Among the moldy cardboard and layers of dust in the back corner of your attic lies a box of mysterious old Super 8 reels, all shot way before you were born and all begging to be spooled up again. Let’s see — cousin Gary’s baby shower, family Christmas ‘69, trip to Wisconsin in ‘71 — wait! What is Weasels Rip My Flesh?!
Nathan Schiff’s Weasels Rip My Flesh is the greatest home movie ever made. Weasels is a feature length gore film, completely shot on Super 8 by Schiff (Long Island Cannibal Massacre) and his high school friends on Long Island for $500. It’s also a glorious piece of non-film, with all the requisites you’ve come to expect from trash movies, only hidden beneath the skill set of a home movie enthusiast.

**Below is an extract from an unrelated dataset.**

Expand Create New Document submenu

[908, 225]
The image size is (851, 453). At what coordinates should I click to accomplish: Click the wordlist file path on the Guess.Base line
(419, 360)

The plot of this film isn’t important. For interest’s sake, it concerns some radioactive waste, a couple of giant weasel monsters, a mad scientist (sporting a blue windbreaker and huge mustache), and some very macho police officers. Naturally, things are pretty vague in the story department, but that’s not an issue. The non-stop barrage of strangeness kept me glued to the screen. The endless gore effects are of the cheapest variety — chicken innards, strawberry jelly, egg yolk, homemade fake blood, cotton balls, etc. — but appear effective in a surreal kind of way. Acting is totally nonexistent and almost every male appearing in the film sports a gigantic mustache and aviator sunglasses. The weasel monsters themselves look like deformed elephants that are also brown. On top of all that, Schiff is obviously a “realist” in the strictest sense — the camera sits in one spot while someone gets in their car and then drives away. The camera stays put. Boring? Certainly. But that’s what home movies are all about.
Weasels Rip My Flesh is a gift. This is what happens when a group of kids get together and decide to make a gore movie in their parents’ backyard. While it’s better than any home movie my family ever shot, it’s still a home movie, and therein lies the charm.